When it comes to making travel plans, being knocked up doesn’t have to keep you down. Let your doctor know your itinerary and be patient with your preggo self (your trips might need to be a tad less action-packed than usual)—countless opportunities for adventure await you!
… but not too high. Long nonstop flights (including overseas expeditions) will take you to a higher altitude where oxygen is thinner, so sticking to shorter (duration and height) flights is your healthier option. Air travel is generally allowed by domestic airlines up until 36 weeks of pregnancy, and international flights permit travel until you reach 35 weeks. However, check with your doctor before buying a ticket—he may recommend staying on the ground during your third trimester, especially if there are any indications that you could deliver early.
Play it safe
When you book your ticket, let the airline know you’re expecting. They may be more helpful in assigning you a seat close to the front of the plane, and they’ll know to offer extra assistance while you’re en route. You may want to purchase travel insurance in case pregnancy-related issues force you to change your plans at the last minute.

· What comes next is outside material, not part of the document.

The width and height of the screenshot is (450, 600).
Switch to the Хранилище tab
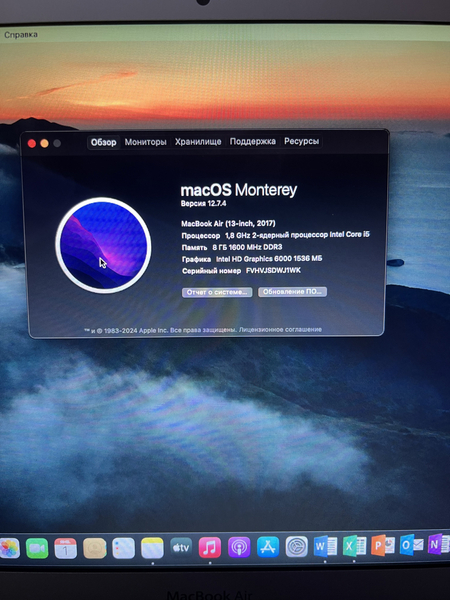pos(198,142)
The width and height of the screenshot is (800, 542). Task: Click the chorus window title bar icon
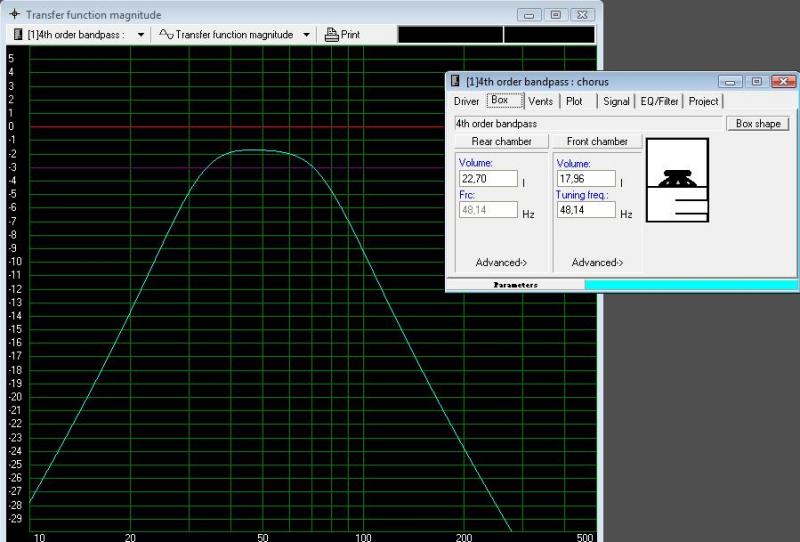(456, 81)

When your departure date arrives, leave yourself plenty of time for check-in at the airport (since waddling to your gate may take a little longer than your usual swift stride). Keep stress to a minimum by starting with a healthy breakfast and taking your morning at a reasonable pace.
For comfort’s sake
The best way to keep your blood flowing is to get up and walk around every hour. If you have the choice, pick an aisle seat—you won’t have to climb over other passengers to make your hourly stretches, and you’ll have easier access to the bathroom (important when a baby is dancing on your bladder!). You’ll want to wear loose-fitting, comfy clothes and shoes to promote circulation and discourage swelling, blood clots and varicose veins.

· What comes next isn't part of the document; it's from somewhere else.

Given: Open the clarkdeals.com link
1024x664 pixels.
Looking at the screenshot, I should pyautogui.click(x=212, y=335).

Also keep plenty of healthy snacks and water on hand—that tiny pack of peanuts probably isn’t going to cut it, and the drink cart only comes by so often. Make sure to keep these supplies with you rather than in the overhead compartment. In fact, a woman who’s with child doesn’t need to be lifting luggage over her head at any point; ask your travel companion or a friendly flight attendant for assistance.
Car trips are safe throughout most of pregnancy, but again, it’s wise to get the green light from your doctor before you go. Shorter trips will probably be fine, but longer treks could be cause for concern, as they’ll take you farther from your healthcare professional.
In the driver’s position, moving the seat back a bit and adjusting the steering wheel can make room for your belly; however, you might be more comfortable as a passenger, if that’s an option. Riding sidekick allows you greater freedom to shift positions, stretch, wiggle your feet … whatever helps you make it through the drive. Pack pillows for neck and back support, but keep your seat nearly upright so the seatbelt can do its job.
If you’re doing most of the driving yourself, know your limitations and don’t be in a hurry. You’re more likely to get sleepy behind the wheel now (and less likely to combat exhaustion with caffeine, which should be limited to 300 milligrams per day at most), so you can’t be hesitant about pulling over when you start to feel less than fully alert.
No matter who is driving, you’ll want to keep your circulation flowing by getting out to walk and stretch every hour or two, just as you would while flying. (Support hose and self-massage can also limit swelling in your lower legs.) Let your travel partner know your needs beforehand—he’ll be less likely to grow frustrated with frequent stops if he knows they’re medically necessary.
As when flying, eating healthy snacks and drinking water and milk at regular intervals is the best way to go. Doing so can help prevent nausea from creeping up on winding roads and extended treks. (Although for travelers with particularly sensitive tummies, a bout of carsickness may be inevitable!)